WORK TO COMPLETE: Pick out and copy each line of the listing below that contains the string "width". Case counts.

Dataset entries
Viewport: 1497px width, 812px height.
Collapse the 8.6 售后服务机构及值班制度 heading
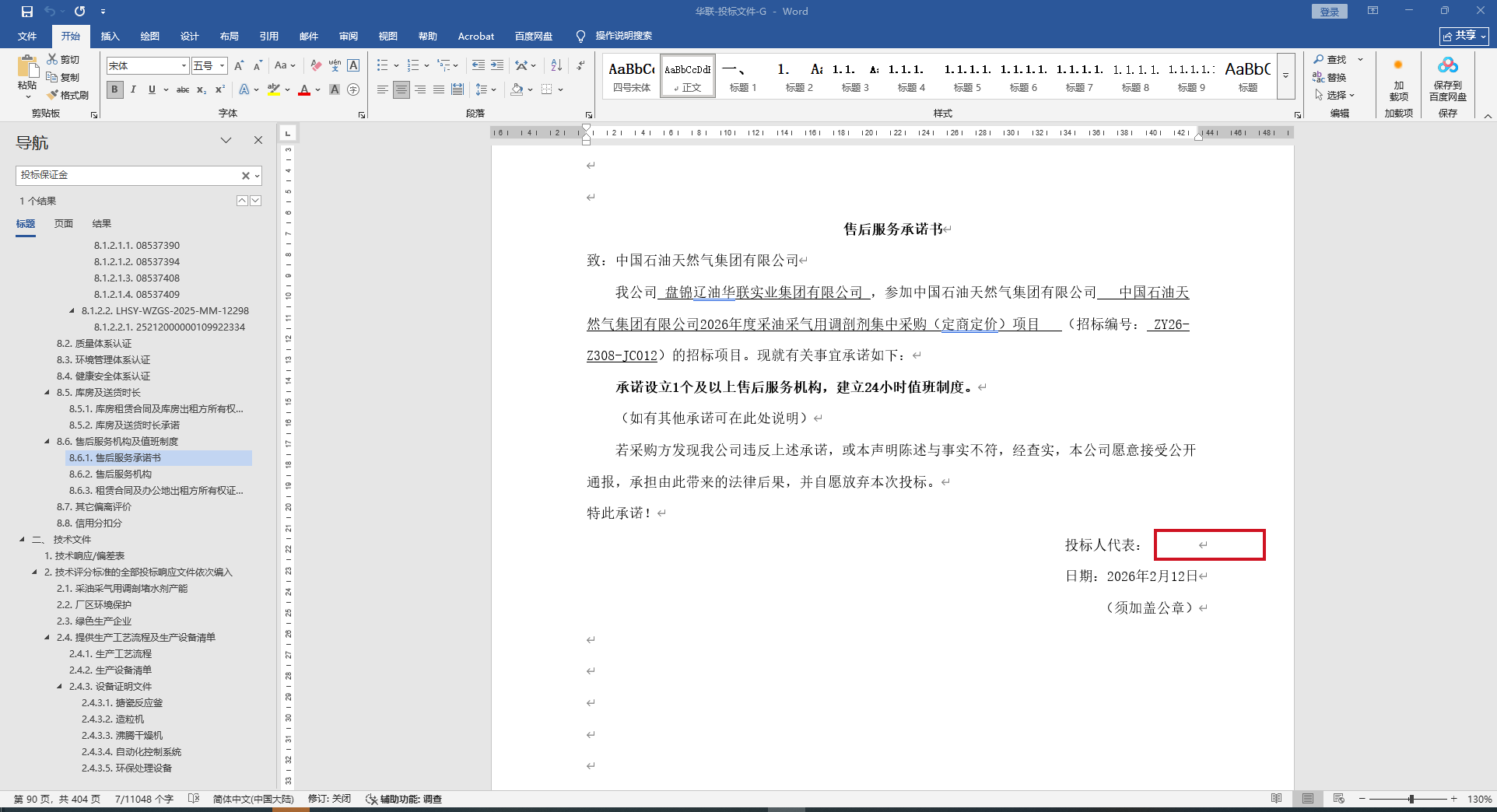tap(47, 441)
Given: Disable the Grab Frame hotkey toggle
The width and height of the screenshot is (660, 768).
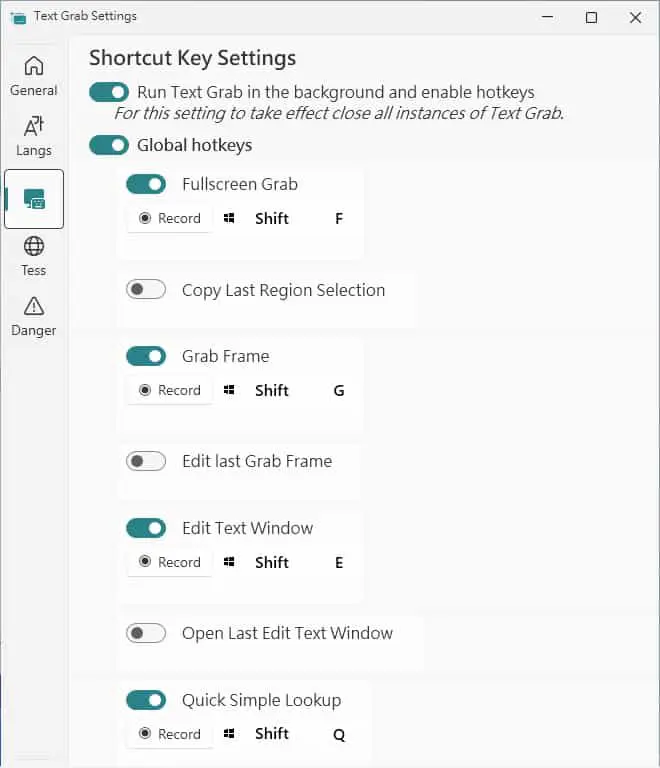Looking at the screenshot, I should pyautogui.click(x=146, y=356).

OUTPUT FOR THIS EXERCISE:
Viewport: 1497px width, 812px height.
The width and height of the screenshot is (660, 768).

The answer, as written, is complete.